The agent according to claim 32, wherein the sugar portion is derived from glucose.
An agent for application to the skin, comprising an agent according to any one of claims 25 to 33.
A preparation for oral administration comprising the preparation according to any one of claims 25 to 33.
A composition for use in inhibiting expression of the TSLP gene, comprising a sphingoid base.
An agent containing a sphingoid base for use in suppressing the expression of the IL-31RA gene.
The agent according to claim 37, wherein the sphingoid base is 4-8-sphingadienine, 4-hydroxy-8-sphingenin, C18-sphingosine, and/or C20-sphingosine.

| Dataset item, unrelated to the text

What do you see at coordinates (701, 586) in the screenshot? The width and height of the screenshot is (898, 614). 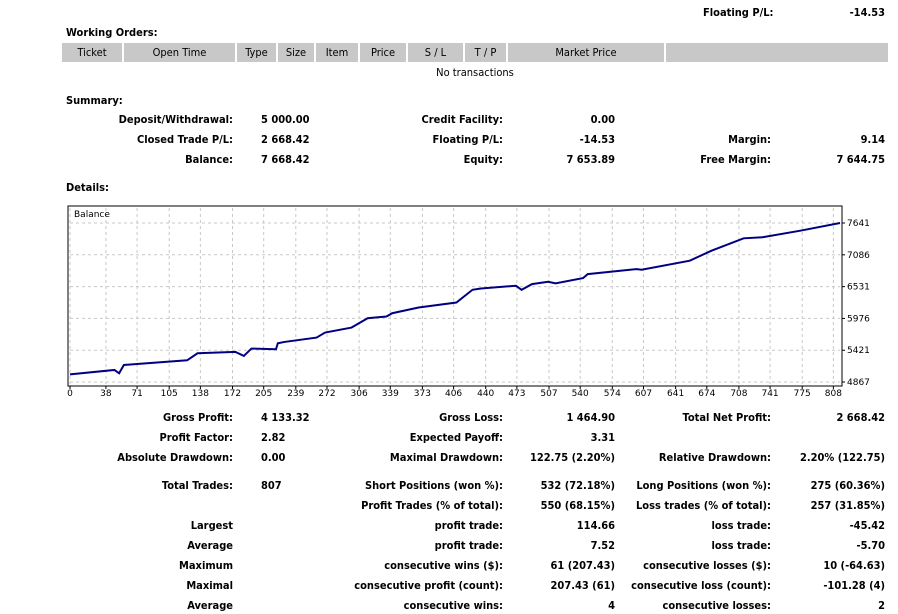 I see `stat-label: consecutive loss (count):` at bounding box center [701, 586].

The agent according to claim 37, wherein the sphingoid base is trans-4-cis-8-sphingadienine, 4-hydroxy-cis-8-sphingenin, C18-sphingosine, and/or C20-sphingosine.
An agent for use in suppressing the expression of the IL-31RA gene, comprising a ceramide having a sphingoid base portion and a fatty acid portion.

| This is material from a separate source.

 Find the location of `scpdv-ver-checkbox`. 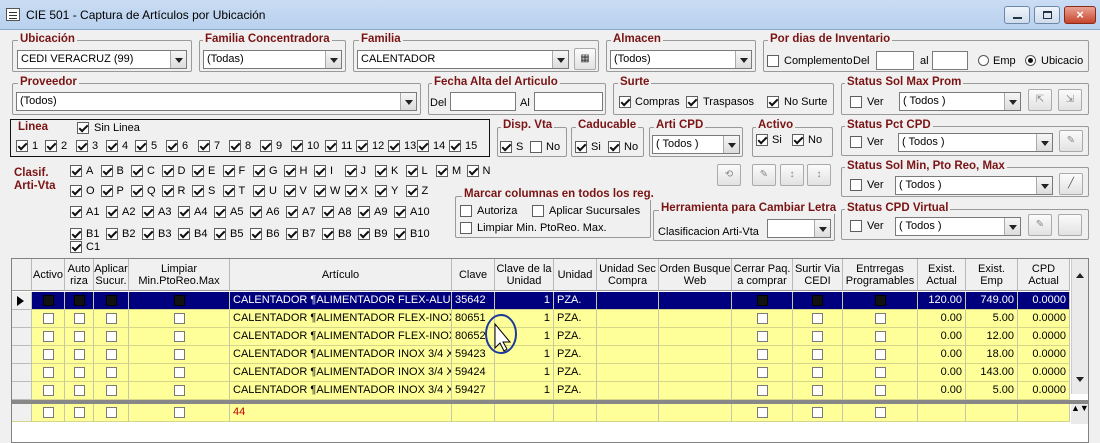

scpdv-ver-checkbox is located at coordinates (856, 226).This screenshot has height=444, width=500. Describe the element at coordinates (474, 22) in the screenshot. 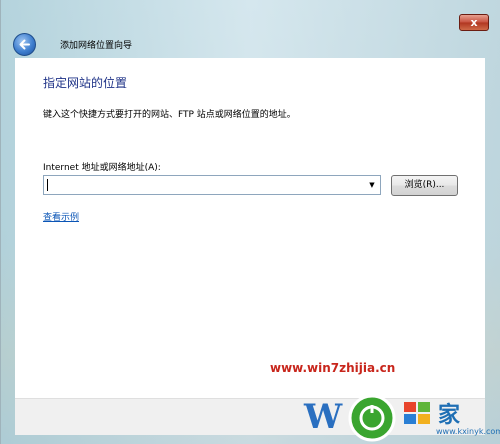

I see `close-button: x` at that location.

The agent of claim 40, wherein the fatty acid moiety is derived from palmitic acid (16:0), stearic acid (18:0), oleic acid (18:1), arachidic acid (20:0), behenic acid (22:0), erucic acid (22:1), tricosylic acid (23:0), lignoceric acid (24:0), or nervonic acid (24:1).
The agent according to claim 40 or 41, wherein the sphingoid base moiety is derived from 4-8-sphingadienine, 4-hydroxy-8-sphingenin, C18-sphingosine, and/or C20-sphingosine.
The agent according to claim 40 or 41, wherein the sphingoid base moiety is derived from trans-4-cis-8-sphingadienine, 4-hydroxy-cis-8-sphingenin, C18-sphingosine, and/or C20-sphingosine.
The agent according to any one of claims 40 to 43, wherein the ceramide further comprises a sugar moiety.
The agent according to claim 44, wherein the sugar portion is derived from glucose.
An agent for application to the skin, comprising an agent according to any one of claims 37 to 45.
A preparation for oral administration comprising the preparation according to any one of claims 37 to 45.
A composition for use in suppressing expression of the IL-31RA gene, comprising a sphingoid base.